After being defeated by Natsuru and Akane in a battle, she is spared by Natsuru in exchange for Shizuku not involving Kaede in future battles. She enters an informal truce with Natsuru and Akane while she gathers more information about the Kämpfer system and has since taken an increasing romantic interest in male Natsuru, slyly teasing him with her demands and advances, even going so far as to steal his first kiss all without losing her composure and demeanor, which makes Natsuru even more suspicious of her, despite her not harboring any actual hostile intentions toward him. Shizuku continues to give off hints to Natsuru that she is romantically interested in him, in spite of his extra denseness regarding her feelings, even asking him out on a real date and even passionately kissing him in front of Kaede and the others, although her ambiguous demeanor again seems to become her undoing (a fact she seems to have realized, calling her love an unrequited one), as Natsuru keeps thinking that she is up to something whenever she makes an advance on him.
She seeks to know why Kämpfer must fight because, as she told Natsuru, she resents being used as a pawn by the Moderators, and seeks her goal in the hope of fulfilling her ultimate objective of taking revenge against the organizers of the Kämpfer system, which cost her the life of a dear friend in the past, who was also a Red Kämpfer like her.
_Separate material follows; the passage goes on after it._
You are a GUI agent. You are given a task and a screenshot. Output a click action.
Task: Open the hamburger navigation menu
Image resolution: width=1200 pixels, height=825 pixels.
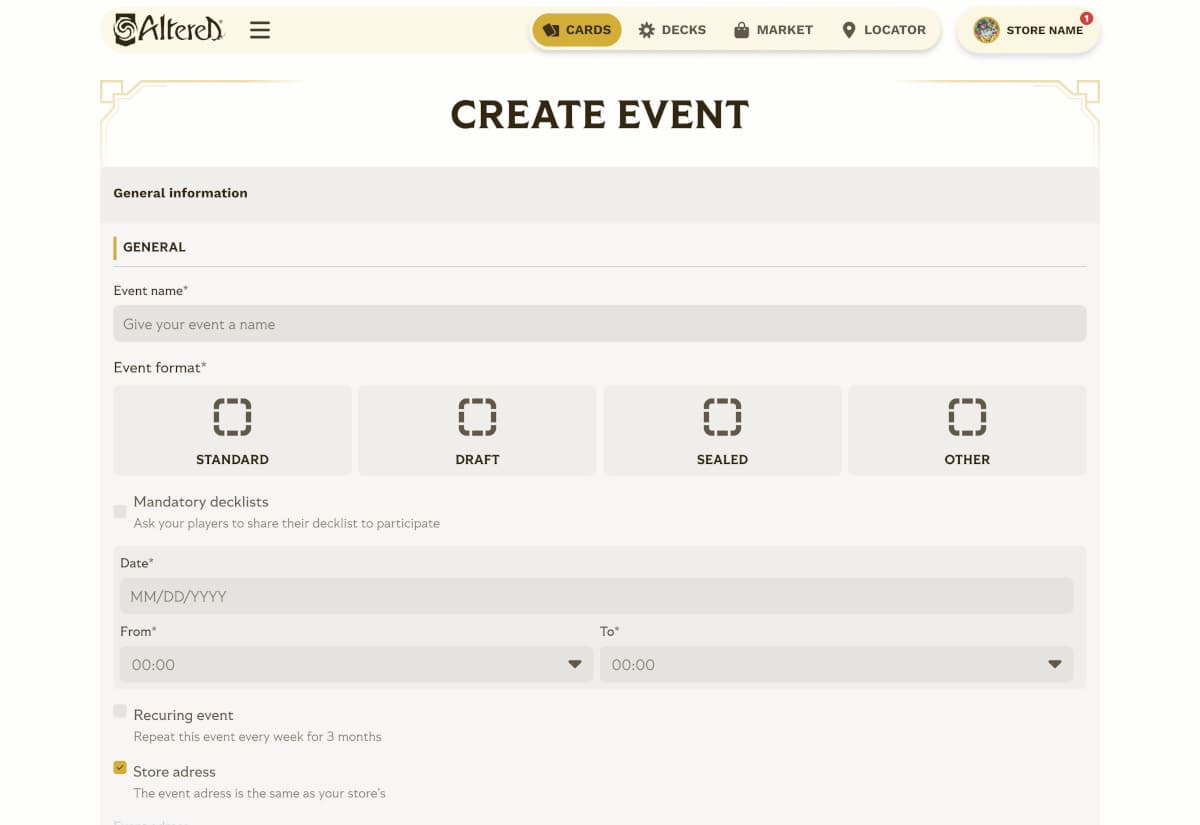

In order to fight back against the system, and indirectly its organizers, she and her new Red Kämpfer ally Mikoto later enter into a formal truce and join forces with the Blue Kämpfer Natsuru and Akane, violating the rule that all Kämpfer must fight, antagonizing the Moderators in the process, who send the White Kämpfer to eliminate them for rebelling against the system. As a Kämpfer, the messenger assigned to Shizuku by the Moderators is Electrocuted Wildcat, a plush toy that is part of the Entrails Animals series of stuffed toys. At the end of the novels when Natsuru chooses Akane, she cries for him because her love was genuine. At the end of the manga she is chosen by Natsuru seen as the two are holding hands.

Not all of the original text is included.